Directions for this task:
Repeat the entries exactly, keeping every line as it is.

▬▬▬▬▬▬▬▬▬▬

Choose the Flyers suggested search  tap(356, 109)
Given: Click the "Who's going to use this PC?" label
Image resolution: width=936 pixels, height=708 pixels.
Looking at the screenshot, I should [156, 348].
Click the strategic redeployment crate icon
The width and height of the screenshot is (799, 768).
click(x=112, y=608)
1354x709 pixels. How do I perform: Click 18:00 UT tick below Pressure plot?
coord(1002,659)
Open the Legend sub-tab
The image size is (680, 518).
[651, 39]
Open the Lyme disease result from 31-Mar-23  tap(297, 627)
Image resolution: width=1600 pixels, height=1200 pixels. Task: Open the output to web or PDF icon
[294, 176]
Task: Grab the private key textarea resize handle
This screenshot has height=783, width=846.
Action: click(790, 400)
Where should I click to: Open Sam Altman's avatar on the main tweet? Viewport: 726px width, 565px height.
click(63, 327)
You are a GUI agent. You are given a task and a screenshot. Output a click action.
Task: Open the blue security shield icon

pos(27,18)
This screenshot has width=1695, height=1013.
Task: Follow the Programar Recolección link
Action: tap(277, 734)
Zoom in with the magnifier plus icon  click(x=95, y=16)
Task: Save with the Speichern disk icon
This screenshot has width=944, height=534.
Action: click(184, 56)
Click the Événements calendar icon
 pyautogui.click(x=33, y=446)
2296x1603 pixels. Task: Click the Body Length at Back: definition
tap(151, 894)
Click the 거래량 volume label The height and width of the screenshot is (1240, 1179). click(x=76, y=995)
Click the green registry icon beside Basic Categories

▬▬▬▬▬▬▬▬▬▬

Answer:
Choose the Flyers suggested search  tap(356, 109)
Given: Click the "Who's going to use this PC?" label
Image resolution: width=936 pixels, height=708 pixels.
Looking at the screenshot, I should [156, 348].
Click the strategic redeployment crate icon
The width and height of the screenshot is (799, 768).
click(x=112, y=608)
1354x709 pixels. How do I perform: Click 18:00 UT tick below Pressure plot?
coord(1002,659)
Open the Legend sub-tab
The image size is (680, 518).
[651, 39]
Open the Lyme disease result from 31-Mar-23  tap(297, 627)
Image resolution: width=1600 pixels, height=1200 pixels. Task: Open the output to web or PDF icon
[294, 176]
Task: Grab the private key textarea resize handle
This screenshot has height=783, width=846.
Action: click(790, 400)
Where should I click to: Open Sam Altman's avatar on the main tweet? Viewport: 726px width, 565px height.
click(63, 327)
You are a GUI agent. You are given a task and a screenshot. Output a click action.
Task: Open the blue security shield icon

pos(27,18)
This screenshot has width=1695, height=1013.
Task: Follow the Programar Recolección link
Action: tap(277, 734)
Zoom in with the magnifier plus icon  click(x=95, y=16)
Task: Save with the Speichern disk icon
This screenshot has width=944, height=534.
Action: click(184, 56)
Click the Événements calendar icon
 pyautogui.click(x=33, y=446)
2296x1603 pixels. Task: Click the Body Length at Back: definition
tap(151, 894)
Click the 거래량 volume label The height and width of the screenshot is (1240, 1179). click(x=76, y=995)
Click the green registry icon beside Basic Categories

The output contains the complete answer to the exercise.